- Opening Delimiter -
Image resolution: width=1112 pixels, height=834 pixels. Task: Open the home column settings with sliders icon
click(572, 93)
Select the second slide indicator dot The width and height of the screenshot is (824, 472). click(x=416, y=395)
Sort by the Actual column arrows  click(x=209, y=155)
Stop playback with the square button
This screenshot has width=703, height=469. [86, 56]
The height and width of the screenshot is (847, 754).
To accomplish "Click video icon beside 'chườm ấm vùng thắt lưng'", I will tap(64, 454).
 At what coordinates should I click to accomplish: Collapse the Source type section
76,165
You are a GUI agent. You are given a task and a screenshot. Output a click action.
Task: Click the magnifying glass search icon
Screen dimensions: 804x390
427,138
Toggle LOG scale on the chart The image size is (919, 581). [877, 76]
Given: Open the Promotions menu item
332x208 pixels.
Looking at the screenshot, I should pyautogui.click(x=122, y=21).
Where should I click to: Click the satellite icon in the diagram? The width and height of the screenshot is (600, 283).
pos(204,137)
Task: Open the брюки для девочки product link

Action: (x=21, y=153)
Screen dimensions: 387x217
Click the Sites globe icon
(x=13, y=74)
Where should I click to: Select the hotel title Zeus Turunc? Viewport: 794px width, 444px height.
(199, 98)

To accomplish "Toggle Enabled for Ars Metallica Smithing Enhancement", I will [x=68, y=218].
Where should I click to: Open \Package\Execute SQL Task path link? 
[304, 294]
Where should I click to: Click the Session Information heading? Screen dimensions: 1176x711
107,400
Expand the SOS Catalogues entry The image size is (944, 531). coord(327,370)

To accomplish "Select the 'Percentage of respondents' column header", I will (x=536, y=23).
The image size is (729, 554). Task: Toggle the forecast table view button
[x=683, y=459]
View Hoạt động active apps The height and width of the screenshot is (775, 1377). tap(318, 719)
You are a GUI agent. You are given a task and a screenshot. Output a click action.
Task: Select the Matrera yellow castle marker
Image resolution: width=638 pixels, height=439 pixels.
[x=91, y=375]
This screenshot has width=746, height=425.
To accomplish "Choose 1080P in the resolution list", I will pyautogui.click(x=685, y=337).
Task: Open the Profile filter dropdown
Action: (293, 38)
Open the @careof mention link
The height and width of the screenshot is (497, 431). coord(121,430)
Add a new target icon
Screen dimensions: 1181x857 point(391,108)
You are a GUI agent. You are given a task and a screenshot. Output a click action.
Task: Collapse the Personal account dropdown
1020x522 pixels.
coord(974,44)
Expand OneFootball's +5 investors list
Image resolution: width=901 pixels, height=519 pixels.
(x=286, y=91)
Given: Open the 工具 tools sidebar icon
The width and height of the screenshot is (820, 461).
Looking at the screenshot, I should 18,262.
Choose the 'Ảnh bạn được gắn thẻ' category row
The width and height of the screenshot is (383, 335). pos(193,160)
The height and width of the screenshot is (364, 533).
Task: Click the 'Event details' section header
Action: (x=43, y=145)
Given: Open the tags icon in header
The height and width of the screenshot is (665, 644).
- Closing Delimiter -
Task —
Print the material above once more, exactly.

Task result —
Image resolution: width=1112 pixels, height=834 pixels. Task: Open the home column settings with sliders icon
click(572, 93)
Select the second slide indicator dot The width and height of the screenshot is (824, 472). click(x=416, y=395)
Sort by the Actual column arrows  click(x=209, y=155)
Stop playback with the square button
This screenshot has width=703, height=469. [86, 56]
The height and width of the screenshot is (847, 754).
To accomplish "Click video icon beside 'chườm ấm vùng thắt lưng'", I will tap(64, 454).
 At what coordinates should I click to accomplish: Collapse the Source type section
76,165
You are a GUI agent. You are given a task and a screenshot. Output a click action.
Task: Click the magnifying glass search icon
Screen dimensions: 804x390
427,138
Toggle LOG scale on the chart The image size is (919, 581). [877, 76]
Given: Open the Promotions menu item
332x208 pixels.
Looking at the screenshot, I should pyautogui.click(x=122, y=21).
Where should I click to: Click the satellite icon in the diagram? The width and height of the screenshot is (600, 283).
pos(204,137)
Task: Open the брюки для девочки product link

Action: (x=21, y=153)
Screen dimensions: 387x217
Click the Sites globe icon
(x=13, y=74)
Where should I click to: Select the hotel title Zeus Turunc? Viewport: 794px width, 444px height.
(199, 98)

To accomplish "Toggle Enabled for Ars Metallica Smithing Enhancement", I will [x=68, y=218].
Where should I click to: Open \Package\Execute SQL Task path link? 
[304, 294]
Where should I click to: Click the Session Information heading? Screen dimensions: 1176x711
107,400
Expand the SOS Catalogues entry The image size is (944, 531). coord(327,370)

To accomplish "Select the 'Percentage of respondents' column header", I will (x=536, y=23).
The image size is (729, 554). Task: Toggle the forecast table view button
[x=683, y=459]
View Hoạt động active apps The height and width of the screenshot is (775, 1377). tap(318, 719)
You are a GUI agent. You are given a task and a screenshot. Output a click action.
Task: Select the Matrera yellow castle marker
Image resolution: width=638 pixels, height=439 pixels.
[x=91, y=375]
This screenshot has width=746, height=425.
To accomplish "Choose 1080P in the resolution list", I will pyautogui.click(x=685, y=337).
Task: Open the Profile filter dropdown
Action: (293, 38)
Open the @careof mention link
The height and width of the screenshot is (497, 431). coord(121,430)
Add a new target icon
Screen dimensions: 1181x857 point(391,108)
You are a GUI agent. You are given a task and a screenshot. Output a click action.
Task: Collapse the Personal account dropdown
1020x522 pixels.
coord(974,44)
Expand OneFootball's +5 investors list
Image resolution: width=901 pixels, height=519 pixels.
(x=286, y=91)
Given: Open the 工具 tools sidebar icon
The width and height of the screenshot is (820, 461).
Looking at the screenshot, I should 18,262.
Choose the 'Ảnh bạn được gắn thẻ' category row
The width and height of the screenshot is (383, 335). pos(193,160)
The height and width of the screenshot is (364, 533).
Task: Click the 'Event details' section header
Action: (x=43, y=145)
Given: Open the tags icon in header
The height and width of the screenshot is (665, 644).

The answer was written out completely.